Which lines run from the one containing "Click the Query database icon" to the end of the entries? Copy them exactly, both ends included, and give nothing else.

+===+

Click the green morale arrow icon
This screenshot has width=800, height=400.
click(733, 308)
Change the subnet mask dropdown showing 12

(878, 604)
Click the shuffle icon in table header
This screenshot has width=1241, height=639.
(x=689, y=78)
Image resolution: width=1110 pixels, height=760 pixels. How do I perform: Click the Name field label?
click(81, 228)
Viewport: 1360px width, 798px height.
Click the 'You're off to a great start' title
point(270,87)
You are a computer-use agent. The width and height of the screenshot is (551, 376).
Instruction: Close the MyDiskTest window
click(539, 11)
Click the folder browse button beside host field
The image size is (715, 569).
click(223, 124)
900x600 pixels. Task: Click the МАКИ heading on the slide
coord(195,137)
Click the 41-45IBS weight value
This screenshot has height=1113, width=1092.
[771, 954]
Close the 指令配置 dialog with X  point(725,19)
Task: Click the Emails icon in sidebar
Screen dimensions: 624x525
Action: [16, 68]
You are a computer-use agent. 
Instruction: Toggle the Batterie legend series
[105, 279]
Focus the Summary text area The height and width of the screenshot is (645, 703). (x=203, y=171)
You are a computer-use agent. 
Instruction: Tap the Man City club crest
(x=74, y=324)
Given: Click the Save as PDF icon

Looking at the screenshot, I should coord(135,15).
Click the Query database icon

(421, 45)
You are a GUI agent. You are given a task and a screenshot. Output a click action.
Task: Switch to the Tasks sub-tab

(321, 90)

+===+

Response for this exercise =>
Click the Query database icon

(421, 45)
You are a GUI agent. You are given a task and a screenshot. Output a click action.
Task: Switch to the Tasks sub-tab

(321, 90)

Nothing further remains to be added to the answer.